9 agosto 2022
Aggiornato 06:00
A disposizione 50 posti letto

Riaperto il rifugio Divisione Julia a Sella Nevea

A gettarsi in questa nuova avventura è Ivano Sabidussi, attraverso la cooperativa Tour&Sport Service. Dando ospitalità a ciclisti e motociclisti, già si pensa alla stagione invernale

CHIUSAFORTE – Dopo due anni e mezzo è di nuovo operativo il rifugio Divisione Julia a Sella Nevea. A gettarsi in questa nuova avventura è Ivano Sabidussi, attraverso la cooperativa Tour&Sport Service, che già si occupa della gestione di strutture turistiche in Alto Friuli come il Centro Nauti-Cave e il Parco avventura di Sella Nevea.
Il rifugio è stato completamente rinnovato dalla Saf, la Società alpina friulana, che ha investito più di un milione di euro per riportare a nuova vita la struttura, costruita nel 1909 al posto del vecchio Ricovero di Nevea. Attualmente garantisce 50 posti letto.

Escursioni e bici
Il rifugio ha riaperto il primo agosto. Al di là delle escursioni (è punto di partenza ideale verso i gruppi del Montasio-Buinz e del Canin), punta a diventare un riferimento per gli amanti delle due ruote. Motociclisti ma soprattutto ciclisti. «Stiamo già lavorando con gruppi di ciclisti - assicura Sabidussi – molti dei quali salgono da Sella Nevea per raggiungere il Montasio mettendosi alla prova con il percorso cronometrato». Un’iniziativa, quest’ultima, nata all’indomani della tappa del Giro d’Italia 2013 con arrivo sull’Altopiano, entrata in funzione da circa un mese. «Abbiamo acquistato 40 biciclette nuove per il noleggio insieme a 12 bici elettriche – aggiunge Sabidussi – dando la possibilità ai nostri ospiti di essere accompagnati all’imbocco della ciclovia ‘Alpe Adria’ con un bike shuttle. Abbiamo in mente anche uscite in bici dedicate ai bambini».
La le proposte della cooperativa Tour&Sport Service offre al turisti ci sono anche i campi da tennis e da calcetto, la palestra per il fitness (per info 335 7886927) e i percorsi del Parco Avventura.

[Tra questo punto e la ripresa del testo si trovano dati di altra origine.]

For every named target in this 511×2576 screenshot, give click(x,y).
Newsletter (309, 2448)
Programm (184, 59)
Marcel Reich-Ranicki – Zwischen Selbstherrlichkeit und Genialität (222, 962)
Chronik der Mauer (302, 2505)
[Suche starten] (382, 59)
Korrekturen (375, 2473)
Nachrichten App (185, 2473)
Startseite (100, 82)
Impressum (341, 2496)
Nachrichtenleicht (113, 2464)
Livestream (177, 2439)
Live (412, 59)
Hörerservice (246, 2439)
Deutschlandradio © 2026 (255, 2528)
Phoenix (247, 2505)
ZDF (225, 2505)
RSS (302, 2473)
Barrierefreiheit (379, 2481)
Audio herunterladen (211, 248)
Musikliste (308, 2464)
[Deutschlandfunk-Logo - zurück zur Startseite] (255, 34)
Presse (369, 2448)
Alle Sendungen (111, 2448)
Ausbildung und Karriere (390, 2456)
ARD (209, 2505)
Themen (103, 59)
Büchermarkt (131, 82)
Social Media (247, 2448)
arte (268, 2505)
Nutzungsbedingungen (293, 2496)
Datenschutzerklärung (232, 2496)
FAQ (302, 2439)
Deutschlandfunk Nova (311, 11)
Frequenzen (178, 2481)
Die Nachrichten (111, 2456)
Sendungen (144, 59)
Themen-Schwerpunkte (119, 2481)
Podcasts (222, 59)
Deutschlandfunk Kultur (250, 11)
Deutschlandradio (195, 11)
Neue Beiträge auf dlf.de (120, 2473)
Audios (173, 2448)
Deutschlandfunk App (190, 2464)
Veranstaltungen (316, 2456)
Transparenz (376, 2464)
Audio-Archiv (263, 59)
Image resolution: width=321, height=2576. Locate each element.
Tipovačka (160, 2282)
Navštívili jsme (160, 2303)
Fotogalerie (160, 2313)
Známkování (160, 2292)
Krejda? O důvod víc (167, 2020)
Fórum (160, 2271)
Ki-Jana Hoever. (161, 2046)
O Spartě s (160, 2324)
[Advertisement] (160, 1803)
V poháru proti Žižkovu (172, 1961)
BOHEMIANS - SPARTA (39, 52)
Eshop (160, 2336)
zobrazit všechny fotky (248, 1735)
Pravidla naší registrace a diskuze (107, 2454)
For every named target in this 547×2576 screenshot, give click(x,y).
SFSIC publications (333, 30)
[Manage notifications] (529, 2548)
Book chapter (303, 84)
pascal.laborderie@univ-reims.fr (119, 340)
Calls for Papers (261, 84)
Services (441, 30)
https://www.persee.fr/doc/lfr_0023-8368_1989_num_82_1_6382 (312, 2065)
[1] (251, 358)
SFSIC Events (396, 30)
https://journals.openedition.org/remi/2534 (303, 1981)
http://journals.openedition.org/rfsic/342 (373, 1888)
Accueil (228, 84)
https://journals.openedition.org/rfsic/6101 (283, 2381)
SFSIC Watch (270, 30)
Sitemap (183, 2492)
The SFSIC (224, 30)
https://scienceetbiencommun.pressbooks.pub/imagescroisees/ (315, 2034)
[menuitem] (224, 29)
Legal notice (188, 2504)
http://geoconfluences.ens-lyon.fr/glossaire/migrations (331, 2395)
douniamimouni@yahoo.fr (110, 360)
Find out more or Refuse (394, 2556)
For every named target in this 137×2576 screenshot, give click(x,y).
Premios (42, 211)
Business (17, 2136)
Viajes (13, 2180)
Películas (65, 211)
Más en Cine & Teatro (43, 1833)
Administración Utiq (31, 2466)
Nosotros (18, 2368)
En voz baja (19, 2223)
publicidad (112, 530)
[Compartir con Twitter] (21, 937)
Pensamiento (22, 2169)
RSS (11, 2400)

All’orizzonte c’è già la stagione invernale
A Sella Nevea non si fa turismo prescindendo dalla stagione sciistica. E così Sabidussi ha già cominciato a pensarci: «Ci stiamo già preparando all’inverno, puntando sulle scolaresche e sulle settimane bianche. Contiamo, inoltre, di riattivare il Centro Fis con Promotur». Senza dimenticare che la stagione 2015/16 potrebbe essere quella della rinascita del polo transfrontaliero di Sella Nevea-Bovec. Tutto a beneficio del rifugio Divisione Julia e delle altre strutture ricettive della località regina del Canal del Ferro.